Subsequently, the orthoxylene layer was separated from the catalyst layer, and the orthoxylene was distilled off under reduced pressure to obtain 95.8 g of a tan solid. When the composition of this product was analyzed by liquid chromatography, the content of N-phenylmaleimide was 94.7% by weight. The yield of N-phenylmaleimide is equivalent to 97.6 mol% based on the charged aniline.

Example 2 The same operation as in Example 1 was repeated except that the carrier was changed to 30 g of silica gel (Wakogel C-100, manufactured by Wako Pure Chemical Industries, Ltd.). 95.5 g of crystals were obtained. The purity of the crystals was analyzed by liquid chromatography to be 96.3% by weight, and the yield thereof was 98.9% by mole based on aniline.

When the reaction was repeated 200 times, the yield was 92.3 mol% based on aniline, the catalyst was 59 g, and 37 g of a recovered catalyst was obtained after washing with water.

Using this recovered catalyst, a catalyst supporting orthophosphoric acid and an amine salt was prepared in the same manner as in Example 1, and the reaction was carried out using this catalyst. As a result, 95.8 g of tan crystals were obtained. . The purity of the crystals was analyzed by liquid chromatography to be 95.5% by weight.
The yield corresponds to 98.4 mol% based on aniline.

Example 3 The same operation as in Example 1 was repeated, except that the carrier was supported on 30 g of silica gel (MB4B, manufactured by Fuji Devison Chemical Co., Ltd.). 6 g were obtained. The purity of the crystals was analyzed by liquid chromatography to find that 9
6.1% by weight, corresponding to a yield of 98.8 mol%, based on aniline.

When the reaction was repeated 200 times, the yield was 91.8 mol% based on aniline, the catalyst was 62 g, and 37 g of recovered catalyst was obtained after washing with water.

Using this recovered catalyst, a catalyst supporting orthophosphoric acid and an amine salt was prepared in the same manner as in Example 1, and the reaction was carried out using this catalyst. As a result, 95.8 g of yellow-brown crystals were obtained. . The purity of the crystals was analyzed by liquid chromatography to be 95.9% by weight.
The yield corresponds to 98.8 mol% based on aniline.

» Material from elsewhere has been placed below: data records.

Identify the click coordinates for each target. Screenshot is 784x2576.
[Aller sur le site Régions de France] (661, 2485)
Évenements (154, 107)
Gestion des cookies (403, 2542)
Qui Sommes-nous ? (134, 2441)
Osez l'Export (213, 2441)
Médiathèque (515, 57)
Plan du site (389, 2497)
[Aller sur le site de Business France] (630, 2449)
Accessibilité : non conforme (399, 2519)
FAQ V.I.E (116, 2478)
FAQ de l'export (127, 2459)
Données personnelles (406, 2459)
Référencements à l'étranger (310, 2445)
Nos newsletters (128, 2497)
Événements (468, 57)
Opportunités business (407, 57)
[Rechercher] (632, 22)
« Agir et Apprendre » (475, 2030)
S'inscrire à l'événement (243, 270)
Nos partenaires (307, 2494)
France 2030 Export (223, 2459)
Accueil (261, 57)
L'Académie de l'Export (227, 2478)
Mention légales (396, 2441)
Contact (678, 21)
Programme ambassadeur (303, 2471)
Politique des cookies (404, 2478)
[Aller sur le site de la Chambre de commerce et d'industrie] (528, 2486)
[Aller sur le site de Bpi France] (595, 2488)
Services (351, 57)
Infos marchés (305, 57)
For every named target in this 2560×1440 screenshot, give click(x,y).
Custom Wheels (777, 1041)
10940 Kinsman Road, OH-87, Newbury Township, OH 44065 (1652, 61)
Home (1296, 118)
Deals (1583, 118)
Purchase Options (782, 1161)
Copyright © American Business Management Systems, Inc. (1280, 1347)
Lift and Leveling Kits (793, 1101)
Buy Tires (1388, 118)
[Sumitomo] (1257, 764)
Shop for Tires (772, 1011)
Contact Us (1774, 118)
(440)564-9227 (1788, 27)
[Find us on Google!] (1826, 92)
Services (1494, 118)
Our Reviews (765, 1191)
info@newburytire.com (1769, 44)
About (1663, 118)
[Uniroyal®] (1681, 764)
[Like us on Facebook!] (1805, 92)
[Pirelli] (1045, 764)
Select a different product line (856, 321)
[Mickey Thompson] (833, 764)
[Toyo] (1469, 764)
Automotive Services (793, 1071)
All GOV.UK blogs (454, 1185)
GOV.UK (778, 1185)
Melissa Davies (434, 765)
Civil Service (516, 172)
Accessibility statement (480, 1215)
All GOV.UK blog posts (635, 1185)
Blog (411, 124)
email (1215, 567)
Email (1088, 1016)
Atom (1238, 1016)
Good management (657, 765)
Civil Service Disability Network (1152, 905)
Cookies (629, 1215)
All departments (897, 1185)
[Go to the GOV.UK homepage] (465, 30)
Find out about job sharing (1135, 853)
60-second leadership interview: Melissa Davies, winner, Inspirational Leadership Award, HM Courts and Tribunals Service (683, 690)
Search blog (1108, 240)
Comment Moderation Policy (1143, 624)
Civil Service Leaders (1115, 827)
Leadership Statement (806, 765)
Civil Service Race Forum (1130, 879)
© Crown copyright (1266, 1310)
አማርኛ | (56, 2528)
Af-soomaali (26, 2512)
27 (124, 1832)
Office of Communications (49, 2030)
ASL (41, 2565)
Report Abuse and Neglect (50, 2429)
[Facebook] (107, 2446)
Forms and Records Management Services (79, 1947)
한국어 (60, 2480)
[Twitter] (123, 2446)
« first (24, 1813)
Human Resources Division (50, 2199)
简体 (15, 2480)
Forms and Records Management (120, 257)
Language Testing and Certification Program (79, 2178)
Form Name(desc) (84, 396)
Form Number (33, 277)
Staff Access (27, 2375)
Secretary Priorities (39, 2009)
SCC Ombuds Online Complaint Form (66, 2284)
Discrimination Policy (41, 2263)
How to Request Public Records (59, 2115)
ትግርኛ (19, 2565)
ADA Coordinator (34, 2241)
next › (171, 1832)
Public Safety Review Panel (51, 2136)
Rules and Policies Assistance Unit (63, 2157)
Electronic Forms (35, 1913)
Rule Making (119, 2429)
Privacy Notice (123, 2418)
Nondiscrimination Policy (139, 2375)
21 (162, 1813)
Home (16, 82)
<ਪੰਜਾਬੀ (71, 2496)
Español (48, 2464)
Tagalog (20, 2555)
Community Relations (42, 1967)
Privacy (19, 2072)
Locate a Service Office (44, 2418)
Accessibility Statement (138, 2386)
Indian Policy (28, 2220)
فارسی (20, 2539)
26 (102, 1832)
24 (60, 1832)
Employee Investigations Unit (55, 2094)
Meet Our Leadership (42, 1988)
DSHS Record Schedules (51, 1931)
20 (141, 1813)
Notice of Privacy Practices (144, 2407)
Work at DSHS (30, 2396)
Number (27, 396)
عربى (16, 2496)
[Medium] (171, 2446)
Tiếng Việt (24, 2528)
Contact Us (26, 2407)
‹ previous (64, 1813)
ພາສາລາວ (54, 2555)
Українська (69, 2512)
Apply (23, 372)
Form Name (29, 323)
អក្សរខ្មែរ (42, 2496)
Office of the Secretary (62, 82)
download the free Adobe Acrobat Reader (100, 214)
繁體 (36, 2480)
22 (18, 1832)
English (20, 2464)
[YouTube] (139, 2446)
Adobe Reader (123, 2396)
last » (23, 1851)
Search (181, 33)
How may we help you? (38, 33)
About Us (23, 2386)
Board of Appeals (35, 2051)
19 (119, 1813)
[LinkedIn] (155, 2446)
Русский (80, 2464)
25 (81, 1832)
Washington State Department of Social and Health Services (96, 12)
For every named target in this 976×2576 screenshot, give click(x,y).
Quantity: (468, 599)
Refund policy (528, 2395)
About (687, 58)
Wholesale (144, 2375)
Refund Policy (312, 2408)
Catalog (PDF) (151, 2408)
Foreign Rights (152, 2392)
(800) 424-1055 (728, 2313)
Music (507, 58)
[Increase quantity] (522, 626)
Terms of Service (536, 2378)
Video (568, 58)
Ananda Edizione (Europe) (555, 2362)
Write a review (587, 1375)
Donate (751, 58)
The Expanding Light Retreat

(Examples 4 to 7) Example 1 was repeated except that silica gel (Wakogel C-100, manufactured by Wako Pure Chemical Industries, Ltd.) was used as a carrier, and the temperature and the amount of water in water washing were changed. The reaction was carried out in the same manner as described above. Table 1 shows the obtained results.

[0044]

[Table 1]

[0045]

────────────────────────────────────────────────── (5) References JP-A-64-3167 (JP, A) JP-A-50-20996 (JP, A) (58) Fields investigated (Int. Cl. ⁷ , DB name) C07D 207/00-207/50 B01J 31/02 102 CA (STN) REGISTRY (STN)

Claims (2)

(57) [Claims] 1. A water-insoluble or water-immiscible inert organic solvent, of a catalyst of amine salt derived from an acid and / or the starting amine and the acid was allowed supported on a solid carrier co
In the method of producing maleimides by subjecting maleic anhydride and a primary amine to a dehydration condensation reaction in the presence of a catalyst, the catalyst used is an imidization reaction from the catalyst by washing the catalyst used at least once with water. The solution that forms during
A method for producing a maleimide, comprising removing an insoluble impurity in a medium and supporting an acid and / or an amine salt obtained from a raw material amine and an acid. 2. The method according to claim 1, wherein the water washing is performed at 60 to 90 ° C.
A method for producing the maleimides described above.